— Task to carry out —
The lines below are to be quoted exactly, from the first through the one that contains "Given: Open the Services page icon".

───── Task input

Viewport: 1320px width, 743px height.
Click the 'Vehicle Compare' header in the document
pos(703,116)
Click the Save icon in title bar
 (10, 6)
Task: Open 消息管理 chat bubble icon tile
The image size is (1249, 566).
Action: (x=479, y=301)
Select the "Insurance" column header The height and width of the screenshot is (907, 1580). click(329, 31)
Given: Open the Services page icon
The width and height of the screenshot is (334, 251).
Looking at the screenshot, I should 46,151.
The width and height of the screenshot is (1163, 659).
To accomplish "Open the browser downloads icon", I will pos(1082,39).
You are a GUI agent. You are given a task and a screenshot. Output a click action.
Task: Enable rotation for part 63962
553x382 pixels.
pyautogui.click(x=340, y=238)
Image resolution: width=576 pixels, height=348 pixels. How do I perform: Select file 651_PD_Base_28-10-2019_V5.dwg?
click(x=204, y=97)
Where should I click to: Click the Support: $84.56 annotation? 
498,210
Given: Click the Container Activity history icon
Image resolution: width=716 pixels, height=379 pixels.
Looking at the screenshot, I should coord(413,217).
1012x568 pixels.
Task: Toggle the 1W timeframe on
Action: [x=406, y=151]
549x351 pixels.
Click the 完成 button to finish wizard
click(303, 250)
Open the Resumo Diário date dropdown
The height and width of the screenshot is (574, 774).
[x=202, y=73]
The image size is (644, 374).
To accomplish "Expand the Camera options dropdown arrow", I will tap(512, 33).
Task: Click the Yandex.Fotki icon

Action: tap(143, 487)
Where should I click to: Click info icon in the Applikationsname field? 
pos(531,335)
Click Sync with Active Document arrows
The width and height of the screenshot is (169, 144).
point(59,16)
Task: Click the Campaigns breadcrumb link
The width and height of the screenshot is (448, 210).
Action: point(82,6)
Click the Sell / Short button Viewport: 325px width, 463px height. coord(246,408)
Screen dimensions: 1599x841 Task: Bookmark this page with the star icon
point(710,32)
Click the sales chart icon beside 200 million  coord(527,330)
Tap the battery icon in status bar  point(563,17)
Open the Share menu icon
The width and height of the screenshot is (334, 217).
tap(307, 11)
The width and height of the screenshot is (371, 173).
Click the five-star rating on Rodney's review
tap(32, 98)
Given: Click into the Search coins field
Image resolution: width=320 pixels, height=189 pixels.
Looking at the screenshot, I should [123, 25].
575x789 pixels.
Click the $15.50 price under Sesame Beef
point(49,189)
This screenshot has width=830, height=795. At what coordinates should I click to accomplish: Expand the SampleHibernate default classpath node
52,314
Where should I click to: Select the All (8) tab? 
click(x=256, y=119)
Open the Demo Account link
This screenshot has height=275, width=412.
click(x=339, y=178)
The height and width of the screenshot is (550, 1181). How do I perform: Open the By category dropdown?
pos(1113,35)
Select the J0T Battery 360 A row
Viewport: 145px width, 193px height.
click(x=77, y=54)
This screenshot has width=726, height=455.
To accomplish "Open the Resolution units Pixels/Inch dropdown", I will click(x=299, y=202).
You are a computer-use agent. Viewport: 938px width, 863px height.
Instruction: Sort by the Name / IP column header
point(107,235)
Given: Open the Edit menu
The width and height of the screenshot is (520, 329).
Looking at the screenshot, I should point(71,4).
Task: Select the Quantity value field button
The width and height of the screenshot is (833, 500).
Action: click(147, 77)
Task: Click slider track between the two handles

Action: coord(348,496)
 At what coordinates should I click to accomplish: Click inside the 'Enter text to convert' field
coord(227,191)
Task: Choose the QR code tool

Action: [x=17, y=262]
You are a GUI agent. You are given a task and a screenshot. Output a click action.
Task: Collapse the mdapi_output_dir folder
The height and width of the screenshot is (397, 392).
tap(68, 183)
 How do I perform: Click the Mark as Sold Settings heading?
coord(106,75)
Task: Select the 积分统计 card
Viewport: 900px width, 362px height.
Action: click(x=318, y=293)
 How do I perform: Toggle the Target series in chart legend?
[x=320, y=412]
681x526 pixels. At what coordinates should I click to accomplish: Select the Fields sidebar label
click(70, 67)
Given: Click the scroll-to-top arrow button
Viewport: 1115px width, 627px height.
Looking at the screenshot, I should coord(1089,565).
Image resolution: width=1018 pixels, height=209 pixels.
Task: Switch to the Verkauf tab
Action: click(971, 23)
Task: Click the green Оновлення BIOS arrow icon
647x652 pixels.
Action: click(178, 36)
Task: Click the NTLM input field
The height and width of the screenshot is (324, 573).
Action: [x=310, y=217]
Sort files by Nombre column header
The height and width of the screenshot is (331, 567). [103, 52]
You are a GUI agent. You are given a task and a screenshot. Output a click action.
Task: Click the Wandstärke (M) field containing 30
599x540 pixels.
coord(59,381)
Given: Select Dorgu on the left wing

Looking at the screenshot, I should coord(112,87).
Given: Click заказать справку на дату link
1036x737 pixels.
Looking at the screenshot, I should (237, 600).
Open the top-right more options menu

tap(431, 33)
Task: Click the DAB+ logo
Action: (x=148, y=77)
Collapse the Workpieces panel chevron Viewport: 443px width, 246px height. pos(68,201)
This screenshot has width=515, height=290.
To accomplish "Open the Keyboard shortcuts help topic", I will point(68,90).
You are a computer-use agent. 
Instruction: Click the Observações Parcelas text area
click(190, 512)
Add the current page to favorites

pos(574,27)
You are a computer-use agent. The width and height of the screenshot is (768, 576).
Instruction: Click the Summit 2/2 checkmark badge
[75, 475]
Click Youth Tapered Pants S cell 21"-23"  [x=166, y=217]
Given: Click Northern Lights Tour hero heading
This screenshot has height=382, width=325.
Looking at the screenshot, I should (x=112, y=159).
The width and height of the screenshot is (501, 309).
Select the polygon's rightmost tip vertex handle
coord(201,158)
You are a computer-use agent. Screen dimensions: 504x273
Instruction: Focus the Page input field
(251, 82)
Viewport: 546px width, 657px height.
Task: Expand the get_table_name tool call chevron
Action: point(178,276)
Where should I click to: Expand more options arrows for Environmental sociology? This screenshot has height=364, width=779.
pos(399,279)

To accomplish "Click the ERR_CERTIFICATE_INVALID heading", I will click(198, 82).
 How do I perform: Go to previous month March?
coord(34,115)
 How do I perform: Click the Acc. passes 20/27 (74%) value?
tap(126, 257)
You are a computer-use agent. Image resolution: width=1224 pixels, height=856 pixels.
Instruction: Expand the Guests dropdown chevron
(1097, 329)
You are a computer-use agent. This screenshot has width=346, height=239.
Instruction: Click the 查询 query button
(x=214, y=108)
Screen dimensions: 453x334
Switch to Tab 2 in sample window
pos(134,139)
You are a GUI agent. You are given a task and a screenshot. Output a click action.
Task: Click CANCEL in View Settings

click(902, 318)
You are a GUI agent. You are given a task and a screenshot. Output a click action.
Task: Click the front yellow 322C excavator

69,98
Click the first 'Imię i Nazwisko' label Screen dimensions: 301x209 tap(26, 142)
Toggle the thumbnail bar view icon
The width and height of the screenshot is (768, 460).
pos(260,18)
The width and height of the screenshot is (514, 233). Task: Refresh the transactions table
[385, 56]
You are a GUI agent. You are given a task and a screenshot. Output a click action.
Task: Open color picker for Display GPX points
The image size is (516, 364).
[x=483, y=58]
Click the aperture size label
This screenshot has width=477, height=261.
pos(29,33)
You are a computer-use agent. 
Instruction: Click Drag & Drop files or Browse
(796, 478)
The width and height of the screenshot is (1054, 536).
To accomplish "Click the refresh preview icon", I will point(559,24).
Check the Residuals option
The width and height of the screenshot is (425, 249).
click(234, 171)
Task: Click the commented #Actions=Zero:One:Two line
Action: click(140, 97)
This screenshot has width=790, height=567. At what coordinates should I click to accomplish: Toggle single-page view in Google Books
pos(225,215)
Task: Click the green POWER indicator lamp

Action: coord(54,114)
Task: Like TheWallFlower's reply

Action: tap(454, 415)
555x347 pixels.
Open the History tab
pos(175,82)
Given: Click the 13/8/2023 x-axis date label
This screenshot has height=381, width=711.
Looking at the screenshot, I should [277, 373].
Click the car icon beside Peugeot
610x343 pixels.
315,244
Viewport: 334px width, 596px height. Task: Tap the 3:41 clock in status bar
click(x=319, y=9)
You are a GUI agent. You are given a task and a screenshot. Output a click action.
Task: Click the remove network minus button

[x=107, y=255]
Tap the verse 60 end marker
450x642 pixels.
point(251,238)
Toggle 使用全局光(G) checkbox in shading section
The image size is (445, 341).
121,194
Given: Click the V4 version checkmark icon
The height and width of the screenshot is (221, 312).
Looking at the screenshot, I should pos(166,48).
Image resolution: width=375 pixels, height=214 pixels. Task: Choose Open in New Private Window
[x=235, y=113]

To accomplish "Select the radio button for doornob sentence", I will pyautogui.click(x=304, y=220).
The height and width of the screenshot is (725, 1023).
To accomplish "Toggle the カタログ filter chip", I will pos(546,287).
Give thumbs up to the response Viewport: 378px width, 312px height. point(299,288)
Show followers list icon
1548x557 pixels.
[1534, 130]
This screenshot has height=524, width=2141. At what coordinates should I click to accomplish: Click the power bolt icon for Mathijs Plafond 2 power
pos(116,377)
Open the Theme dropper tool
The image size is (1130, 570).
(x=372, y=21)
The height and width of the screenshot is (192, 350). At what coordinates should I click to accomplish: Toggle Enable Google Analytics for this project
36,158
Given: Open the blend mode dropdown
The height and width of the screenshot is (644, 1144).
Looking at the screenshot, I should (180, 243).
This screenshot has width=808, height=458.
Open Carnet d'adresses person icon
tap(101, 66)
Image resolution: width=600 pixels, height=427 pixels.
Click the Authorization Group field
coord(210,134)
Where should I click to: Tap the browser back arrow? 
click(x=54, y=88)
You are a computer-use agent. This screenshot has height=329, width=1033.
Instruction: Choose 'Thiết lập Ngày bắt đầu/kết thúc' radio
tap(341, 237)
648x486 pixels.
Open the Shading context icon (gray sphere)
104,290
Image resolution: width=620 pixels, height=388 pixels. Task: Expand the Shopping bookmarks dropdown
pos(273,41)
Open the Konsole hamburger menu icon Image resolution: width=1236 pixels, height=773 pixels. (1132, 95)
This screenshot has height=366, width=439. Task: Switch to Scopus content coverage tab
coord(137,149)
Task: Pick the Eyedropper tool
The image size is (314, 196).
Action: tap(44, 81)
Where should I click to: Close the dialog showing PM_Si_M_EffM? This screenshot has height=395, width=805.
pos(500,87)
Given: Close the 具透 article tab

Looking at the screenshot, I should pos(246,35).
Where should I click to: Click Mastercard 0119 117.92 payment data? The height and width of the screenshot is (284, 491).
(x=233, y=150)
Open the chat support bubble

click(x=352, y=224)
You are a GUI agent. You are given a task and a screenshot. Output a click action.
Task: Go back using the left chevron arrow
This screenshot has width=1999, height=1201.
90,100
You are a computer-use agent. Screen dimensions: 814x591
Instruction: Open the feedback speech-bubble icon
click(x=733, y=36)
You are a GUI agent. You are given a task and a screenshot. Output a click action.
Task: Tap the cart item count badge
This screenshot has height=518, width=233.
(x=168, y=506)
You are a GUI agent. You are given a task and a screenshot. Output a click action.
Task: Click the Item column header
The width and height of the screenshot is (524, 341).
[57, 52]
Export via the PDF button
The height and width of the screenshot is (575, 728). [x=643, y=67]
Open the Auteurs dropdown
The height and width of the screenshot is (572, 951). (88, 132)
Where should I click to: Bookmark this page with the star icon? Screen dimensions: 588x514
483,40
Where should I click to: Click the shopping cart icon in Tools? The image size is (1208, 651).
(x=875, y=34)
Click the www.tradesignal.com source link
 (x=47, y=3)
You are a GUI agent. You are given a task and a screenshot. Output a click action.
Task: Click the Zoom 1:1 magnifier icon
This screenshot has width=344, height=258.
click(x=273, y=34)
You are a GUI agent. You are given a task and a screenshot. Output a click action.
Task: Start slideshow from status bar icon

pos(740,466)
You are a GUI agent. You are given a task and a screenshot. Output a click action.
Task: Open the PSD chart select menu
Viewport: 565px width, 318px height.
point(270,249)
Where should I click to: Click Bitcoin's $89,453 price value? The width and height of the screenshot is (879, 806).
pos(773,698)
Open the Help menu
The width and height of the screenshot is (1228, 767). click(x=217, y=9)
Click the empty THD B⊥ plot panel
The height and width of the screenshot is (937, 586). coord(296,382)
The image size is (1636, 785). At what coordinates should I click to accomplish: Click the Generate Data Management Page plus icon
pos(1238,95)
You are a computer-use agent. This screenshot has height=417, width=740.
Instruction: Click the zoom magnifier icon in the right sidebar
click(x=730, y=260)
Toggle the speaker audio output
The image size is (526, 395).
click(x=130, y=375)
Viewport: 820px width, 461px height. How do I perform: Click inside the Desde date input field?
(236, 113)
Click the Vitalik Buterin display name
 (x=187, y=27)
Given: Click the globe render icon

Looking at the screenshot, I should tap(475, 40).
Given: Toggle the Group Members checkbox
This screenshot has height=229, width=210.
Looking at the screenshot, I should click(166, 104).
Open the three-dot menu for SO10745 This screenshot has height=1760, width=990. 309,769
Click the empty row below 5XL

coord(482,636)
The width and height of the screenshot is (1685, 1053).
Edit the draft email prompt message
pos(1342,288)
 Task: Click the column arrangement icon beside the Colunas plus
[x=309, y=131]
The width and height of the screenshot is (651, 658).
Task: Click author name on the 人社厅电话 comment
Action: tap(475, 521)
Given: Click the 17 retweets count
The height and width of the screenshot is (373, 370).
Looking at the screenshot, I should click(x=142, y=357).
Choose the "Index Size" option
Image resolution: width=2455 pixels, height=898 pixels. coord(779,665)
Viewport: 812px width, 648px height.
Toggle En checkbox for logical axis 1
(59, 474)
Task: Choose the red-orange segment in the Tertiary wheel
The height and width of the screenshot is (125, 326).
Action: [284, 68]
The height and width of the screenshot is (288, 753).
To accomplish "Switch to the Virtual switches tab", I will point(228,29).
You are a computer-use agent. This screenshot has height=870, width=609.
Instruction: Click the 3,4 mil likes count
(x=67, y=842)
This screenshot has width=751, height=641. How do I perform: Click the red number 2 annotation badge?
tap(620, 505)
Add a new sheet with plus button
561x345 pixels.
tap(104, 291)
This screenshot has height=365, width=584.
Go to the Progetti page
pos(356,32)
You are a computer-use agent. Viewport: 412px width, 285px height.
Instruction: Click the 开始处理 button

──────────

— Exercise result —
Viewport: 1320px width, 743px height.
Click the 'Vehicle Compare' header in the document
pos(703,116)
Click the Save icon in title bar
 (10, 6)
Task: Open 消息管理 chat bubble icon tile
The image size is (1249, 566).
Action: (x=479, y=301)
Select the "Insurance" column header The height and width of the screenshot is (907, 1580). click(329, 31)
Given: Open the Services page icon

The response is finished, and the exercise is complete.